Quantum Computing Poses New Cybersecurity Threats
By Sean Hewitt, Senior Consultant, Eckerson Group
As organizations start using quantum computers, they will increase their risks of data privacy breaches. Sensitive information that is encrypted today may no longer be safe once quantum computing becomes mainstream. Many of today’s encryption methods (e.g., RSA, ECC) rely on the difficulty of factoring large numbers or solving complex mathematical problems. Quantum computers could solve these problems exponentially faster than classical computers, making it possible for data thieves to today’s encryption locks. As quantum computing evolves, companies may need to update their compliance frameworks to adhere to new standards addressing quantum threats, potentially leading to increased costs and complexity in cybersecurity governance.

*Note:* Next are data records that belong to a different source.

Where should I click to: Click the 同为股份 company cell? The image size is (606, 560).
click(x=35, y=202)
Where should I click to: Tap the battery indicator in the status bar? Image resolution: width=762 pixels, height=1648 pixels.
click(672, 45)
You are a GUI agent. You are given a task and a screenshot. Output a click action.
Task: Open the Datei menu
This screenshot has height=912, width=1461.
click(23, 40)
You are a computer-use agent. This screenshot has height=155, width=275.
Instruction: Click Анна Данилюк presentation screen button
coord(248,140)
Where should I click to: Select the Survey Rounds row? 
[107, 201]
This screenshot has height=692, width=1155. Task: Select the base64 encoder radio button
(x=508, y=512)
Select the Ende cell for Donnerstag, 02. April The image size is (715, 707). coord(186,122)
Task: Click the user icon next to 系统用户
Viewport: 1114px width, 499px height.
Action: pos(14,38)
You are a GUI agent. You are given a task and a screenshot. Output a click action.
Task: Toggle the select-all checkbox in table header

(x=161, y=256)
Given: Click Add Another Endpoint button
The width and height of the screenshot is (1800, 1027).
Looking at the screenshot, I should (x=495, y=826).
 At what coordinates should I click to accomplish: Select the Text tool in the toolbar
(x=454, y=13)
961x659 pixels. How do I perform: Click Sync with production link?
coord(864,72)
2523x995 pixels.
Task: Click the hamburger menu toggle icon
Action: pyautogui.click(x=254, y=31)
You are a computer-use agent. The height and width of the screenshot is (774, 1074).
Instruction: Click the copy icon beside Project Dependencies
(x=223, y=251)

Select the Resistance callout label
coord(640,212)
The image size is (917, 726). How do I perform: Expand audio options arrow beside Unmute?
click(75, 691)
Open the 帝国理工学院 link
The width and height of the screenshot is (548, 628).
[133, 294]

The Year of Data Contracts
By Elliott Cordo, Founder, DataFutures
Data Mesh rather quietly passed through the classic "trough" and is starting to ascend the "slope". Data Mesh was conceptual, and many early adopters were challenged by a lack of tooling, architectural patterns, best practices, and organizational resistance. Despite these challenges, Data Mesh was a great catalyst for adopting modern software engineering practices, with "contracts" gaining the largest momentum. Monolithic data architectures have been one of the biggest drivers of pain and dysfunction in analytics. Tools and standards such as dbt and ODSC (open data contracts standards) provide functional tooling for addressing this problem and accelerating "mesh-like" adoption.
Semantic Layers Displace Data Catalogs
By Gordon Wong, VP of Data and AI, Newfire Global Partners
Semantic layer management tools will integrate and even challenge data catalogs. Traditionally, business metrics lacked a home, leading to inconsistent data views for BI tools. Previous business layer attempts failed due to poor SQL generation and limited BI tool interfacing. However, advances in cloud data warehouses, better semantic layer to SQL conversion, and AI's text-to-semantic layer handling have made semantic layers viable for analytics. If the semantic layer becomes the home for business metrics, it could extend to become the hub for all analytics and data processing metadata, like pipelines, lineage, and data catalog.
Data Catalogs Become a Core Component
By Wayne Eckerson, President, Eckerson Group
Managing metadata has been a huge challenge since the beginning of the data warehousing era 30 years ago. But now there is a generally accepted solution for managing metadata at an enterprise level: data catalogs. First developed to facilitate the discovery of data by power users, data catalogs are now a staple of data governance teams that need to manage data quality, privacy, security, and compliance, as well as foster greater data sharing and usage. As a result, the data catalog joins the ranks of the core components required to build a modern data & analytics infrastructure, which includes a data platform, an ELT tool, and a BI tool. We’ve sat on a three-legged data & analytics stool for so long, it might take time to get used to sitting on a chair.
From all of us at Eckerson Group, godspeed on a cozy end to 2025, hopefully, spent with family and friends and a brilliant new year full of hope and possibility for the future.